### Input for this task

* * *

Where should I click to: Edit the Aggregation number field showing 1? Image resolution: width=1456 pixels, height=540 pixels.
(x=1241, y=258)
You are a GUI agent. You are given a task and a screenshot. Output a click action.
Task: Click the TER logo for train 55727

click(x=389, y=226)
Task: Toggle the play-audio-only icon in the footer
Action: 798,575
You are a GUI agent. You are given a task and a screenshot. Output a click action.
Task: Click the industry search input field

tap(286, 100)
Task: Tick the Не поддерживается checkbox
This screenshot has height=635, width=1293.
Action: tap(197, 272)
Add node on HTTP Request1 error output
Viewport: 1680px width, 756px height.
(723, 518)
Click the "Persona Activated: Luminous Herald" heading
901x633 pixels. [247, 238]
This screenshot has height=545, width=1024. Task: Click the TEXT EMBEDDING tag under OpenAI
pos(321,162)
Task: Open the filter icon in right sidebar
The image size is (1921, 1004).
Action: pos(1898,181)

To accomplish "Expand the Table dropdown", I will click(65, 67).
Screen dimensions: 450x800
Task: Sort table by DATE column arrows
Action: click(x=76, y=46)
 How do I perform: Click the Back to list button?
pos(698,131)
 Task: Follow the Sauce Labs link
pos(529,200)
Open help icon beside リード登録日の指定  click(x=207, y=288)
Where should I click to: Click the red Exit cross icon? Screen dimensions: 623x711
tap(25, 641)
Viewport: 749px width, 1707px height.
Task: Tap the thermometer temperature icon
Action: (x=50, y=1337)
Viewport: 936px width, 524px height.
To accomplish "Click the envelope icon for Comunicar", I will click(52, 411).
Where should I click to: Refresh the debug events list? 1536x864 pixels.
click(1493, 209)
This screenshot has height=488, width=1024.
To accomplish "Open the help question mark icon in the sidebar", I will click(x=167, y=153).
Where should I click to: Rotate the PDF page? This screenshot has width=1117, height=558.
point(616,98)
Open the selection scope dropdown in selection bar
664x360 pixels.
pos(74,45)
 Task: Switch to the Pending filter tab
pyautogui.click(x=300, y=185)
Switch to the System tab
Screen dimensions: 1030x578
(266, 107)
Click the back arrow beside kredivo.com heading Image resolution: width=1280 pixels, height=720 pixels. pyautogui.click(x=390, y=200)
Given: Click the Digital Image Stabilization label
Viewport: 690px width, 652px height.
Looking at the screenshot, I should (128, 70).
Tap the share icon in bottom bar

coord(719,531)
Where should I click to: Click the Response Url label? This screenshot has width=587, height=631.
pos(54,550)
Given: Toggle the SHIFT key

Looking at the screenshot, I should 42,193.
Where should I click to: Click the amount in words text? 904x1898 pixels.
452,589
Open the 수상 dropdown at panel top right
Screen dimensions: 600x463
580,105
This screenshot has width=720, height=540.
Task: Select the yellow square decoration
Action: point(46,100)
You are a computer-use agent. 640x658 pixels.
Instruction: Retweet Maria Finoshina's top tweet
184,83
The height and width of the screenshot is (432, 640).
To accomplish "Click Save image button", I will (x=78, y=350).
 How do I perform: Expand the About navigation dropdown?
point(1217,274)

* * *

### What needs to be done
For every line in the material, write out an exact copy.

### Problem solution
Where should I click to: Edit the Aggregation number field showing 1? Image resolution: width=1456 pixels, height=540 pixels.
(x=1241, y=258)
You are a GUI agent. You are given a task and a screenshot. Output a click action.
Task: Click the TER logo for train 55727

click(x=389, y=226)
Task: Toggle the play-audio-only icon in the footer
Action: 798,575
You are a GUI agent. You are given a task and a screenshot. Output a click action.
Task: Click the industry search input field

tap(286, 100)
Task: Tick the Не поддерживается checkbox
This screenshot has height=635, width=1293.
Action: tap(197, 272)
Add node on HTTP Request1 error output
Viewport: 1680px width, 756px height.
(723, 518)
Click the "Persona Activated: Luminous Herald" heading
901x633 pixels. [247, 238]
This screenshot has height=545, width=1024. Task: Click the TEXT EMBEDDING tag under OpenAI
pos(321,162)
Task: Open the filter icon in right sidebar
The image size is (1921, 1004).
Action: pos(1898,181)

To accomplish "Expand the Table dropdown", I will click(65, 67).
Screen dimensions: 450x800
Task: Sort table by DATE column arrows
Action: click(x=76, y=46)
 How do I perform: Click the Back to list button?
pos(698,131)
 Task: Follow the Sauce Labs link
pos(529,200)
Open help icon beside リード登録日の指定  click(x=207, y=288)
Where should I click to: Click the red Exit cross icon? Screen dimensions: 623x711
tap(25, 641)
Viewport: 749px width, 1707px height.
Task: Tap the thermometer temperature icon
Action: (x=50, y=1337)
Viewport: 936px width, 524px height.
To accomplish "Click the envelope icon for Comunicar", I will click(52, 411).
Where should I click to: Refresh the debug events list? 1536x864 pixels.
click(1493, 209)
This screenshot has height=488, width=1024.
To accomplish "Open the help question mark icon in the sidebar", I will click(x=167, y=153).
Where should I click to: Rotate the PDF page? This screenshot has width=1117, height=558.
point(616,98)
Open the selection scope dropdown in selection bar
664x360 pixels.
pos(74,45)
 Task: Switch to the Pending filter tab
pyautogui.click(x=300, y=185)
Switch to the System tab
Screen dimensions: 1030x578
(266, 107)
Click the back arrow beside kredivo.com heading Image resolution: width=1280 pixels, height=720 pixels. pyautogui.click(x=390, y=200)
Given: Click the Digital Image Stabilization label
Viewport: 690px width, 652px height.
Looking at the screenshot, I should (128, 70).
Tap the share icon in bottom bar

coord(719,531)
Where should I click to: Click the Response Url label? This screenshot has width=587, height=631.
pos(54,550)
Given: Toggle the SHIFT key

Looking at the screenshot, I should 42,193.
Where should I click to: Click the amount in words text? 904x1898 pixels.
452,589
Open the 수상 dropdown at panel top right
Screen dimensions: 600x463
580,105
This screenshot has width=720, height=540.
Task: Select the yellow square decoration
Action: point(46,100)
You are a computer-use agent. 640x658 pixels.
Instruction: Retweet Maria Finoshina's top tweet
184,83
The height and width of the screenshot is (432, 640).
To accomplish "Click Save image button", I will (x=78, y=350).
 How do I perform: Expand the About navigation dropdown?
point(1217,274)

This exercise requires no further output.